Bernd Riexinger, Vorsitzender der Partei DIE LINKE und frischgewählter Abgeordneter des Bundestages, plädierte angesichts der Oppositionsrolle der SPD dafür, verstärkt auf die WählerInnen und Mitglieder der SPD zuzugehen, ihnen gemeinsame Aktivitäten vorzuschlagen und sie - und wenn möglich auch die SPD - in gemeinsamen sozialen Auseinandersetzungen wieder nach links zu ziehen. Er machte an Beispielen aus prekären Bereichen klar, dass eine grundsätzliche politische Wende nicht allein auf dem Feld der Tarif- und Betriebspolitik erstritten werden könne. Er plädierte dafür, das politische Mandat der Gewerkschaften offensiv für eine gesellschaftliche Auseinandersetzung für ein neues Normalarbeitsverhältnis mit abgesicherten Arbeitsplätzen und einer kürzeren Vollzeit zu nutzen. Gerade für Branchen, in denen nur noch eine Minderheit der Beschäftigten von Tarifverträgen erfasst wird, müsse ein gemeinsamer Kampf von Gewerkschaften und der politischen Linken um eine Allgemeinverbindlichkeitserklärung von Tarifverträgen geführt werden. Der stellvertretende Vorsitzende der Bildungsgewerkschaft GEW, Andreas Keller, betonte die Notwendigkeit eines Ausbaus und der ausreichenden Finanzierung der öffentlichen Daseinsvorsorge und des Bildungsbereichs. Dafür brauche es einen starken DGB, um gesellschaftliche Forderungen, die alle angehen, zusammen zu bringen und zu vertreten.
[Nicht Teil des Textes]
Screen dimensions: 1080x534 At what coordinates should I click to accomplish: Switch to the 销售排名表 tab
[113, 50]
«Wir können als Gewerkschaften nur glaubwürdig auf der Straße demonstrieren wenn wir Kraft in den Betrieben haben», betonte Hans-Jürgen Urban aus dem Vorstand der IG Metall. Sonst habe man nicht die Wucht, die gebraucht werde. Im Umgang mit der AfD plädierte er für eine «Doppelstrategie von klarer Kante und offener Tür»: Gegenüber organisierten Nazis müssten die Gewerkschaften eine klare Kante zeigen. Aber all denen, die in erster Linie mit den Verhältnissen unzufrieden sind, müsse das Angebote gemacht werden, berechtigte Kritik an dieser Gesellschaft nach links und nicht nach rechts aufzulösen. Dabei gehe es nicht um inhaltliche Zugeständnisse, sondern um glaubwürdige, auch machtpolitische Alternativen von links. Als einzigen progressiven Anknüpfungspunkt in der Flüchtlingsfrage bezeichnete er die zivilgesellschaftliche Refugees-Welcome-Bewegung. Sie müsse durch Perspektiven einer echten Integration Geflüchteter in den Arbeitsmarkt unterstützt werden.
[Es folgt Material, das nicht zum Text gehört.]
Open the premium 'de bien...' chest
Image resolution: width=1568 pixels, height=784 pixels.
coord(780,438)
Nach intensiver Analyse der voraussichtlich anstehenden Regierungskoalition und einer kontroversen Debatte über die fehlende Machtoption der LINKEN beendete Andreas Keller die Podiumsrunde mit einem optimistischeren Ausblick. Er halte die Macht im Sinne einer Regierungsbeteiligung für teilweise überbewertet denn «der Widerstand sozialer Bewegungen ist unter konservativen Regierungen oftmals viel größer».